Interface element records
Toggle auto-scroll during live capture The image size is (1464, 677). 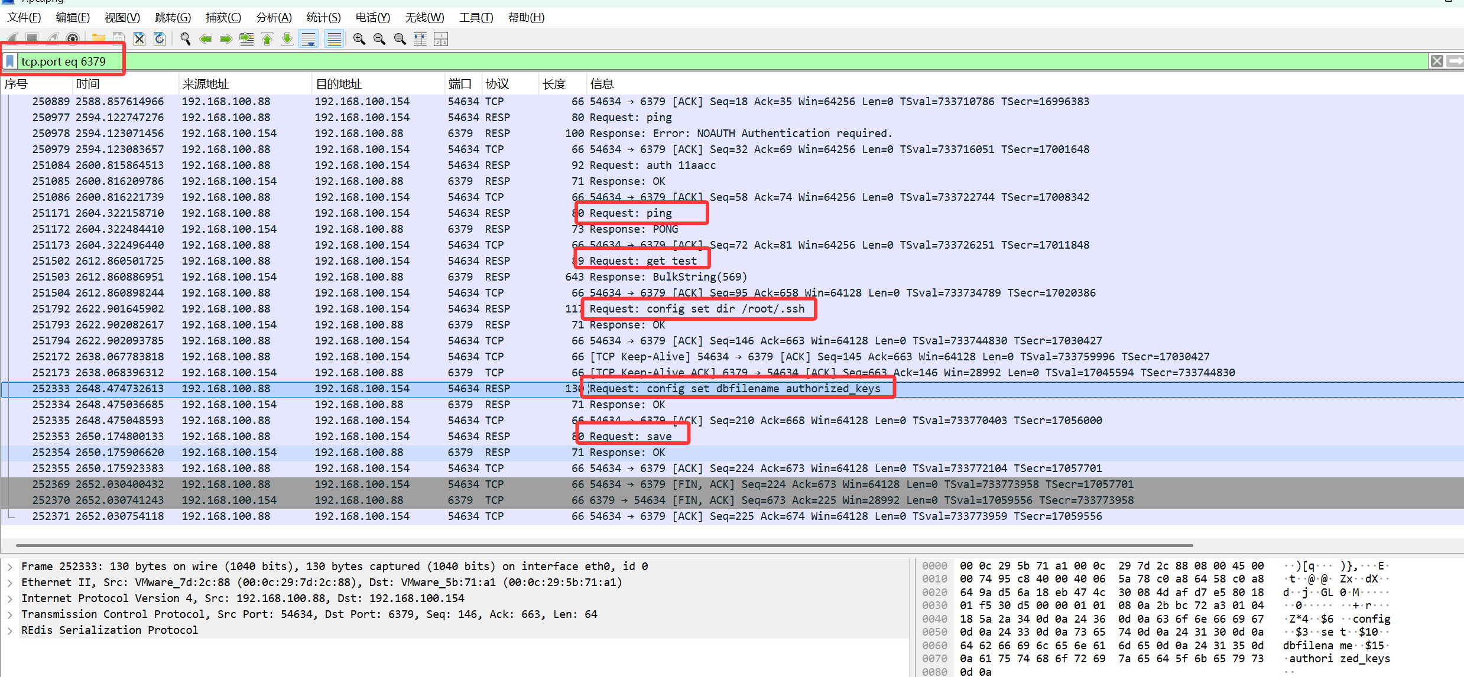pyautogui.click(x=309, y=39)
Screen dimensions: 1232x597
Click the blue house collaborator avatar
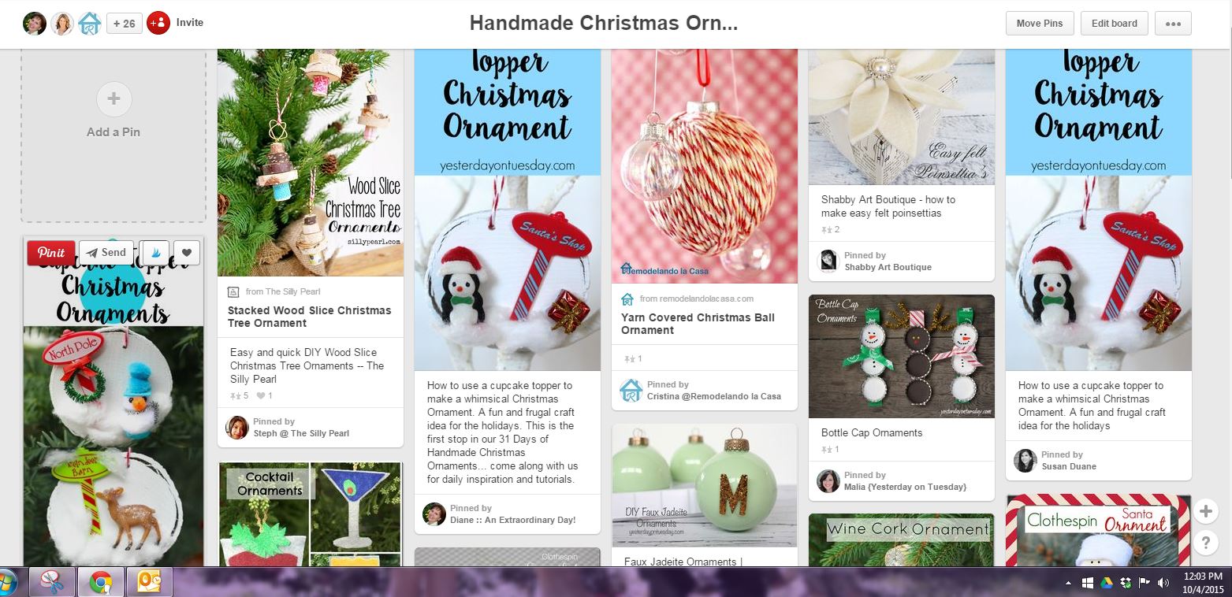tap(89, 24)
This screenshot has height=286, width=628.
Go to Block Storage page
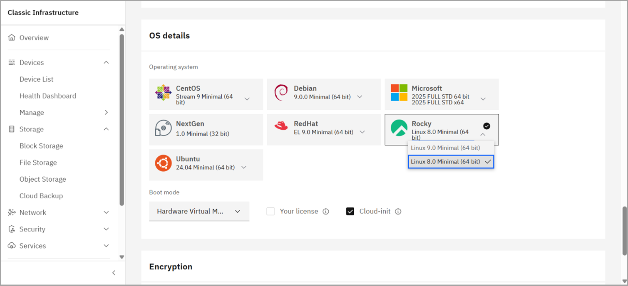click(x=41, y=146)
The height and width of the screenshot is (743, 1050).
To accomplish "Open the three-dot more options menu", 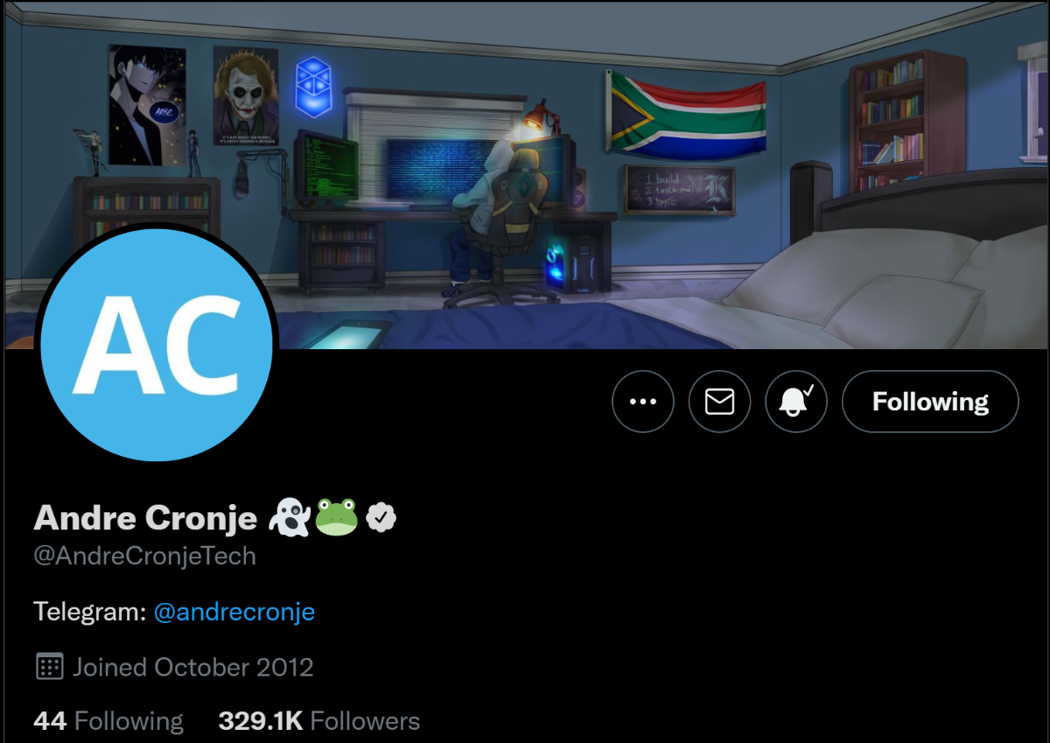I will pos(643,402).
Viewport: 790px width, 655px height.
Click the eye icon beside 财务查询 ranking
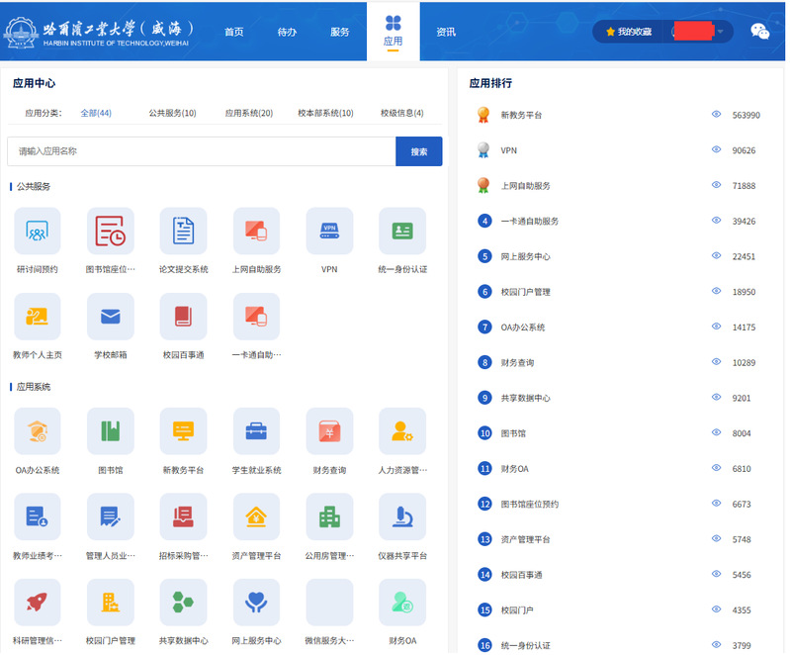716,363
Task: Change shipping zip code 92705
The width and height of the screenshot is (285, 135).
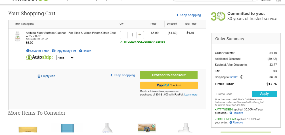Action: (x=233, y=77)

Request
Could you copy out the material above, from the line containing "Viewport: 790px width, 655px height." through the end of the material (both ends included), line for line without changes and with the pictures omitted?

Output of the task
Viewport: 790px width, 655px height.
Click the eye icon beside 财务查询 ranking
716,363
Task: Change shipping zip code 92705
The width and height of the screenshot is (285, 135).
Action: (x=233, y=77)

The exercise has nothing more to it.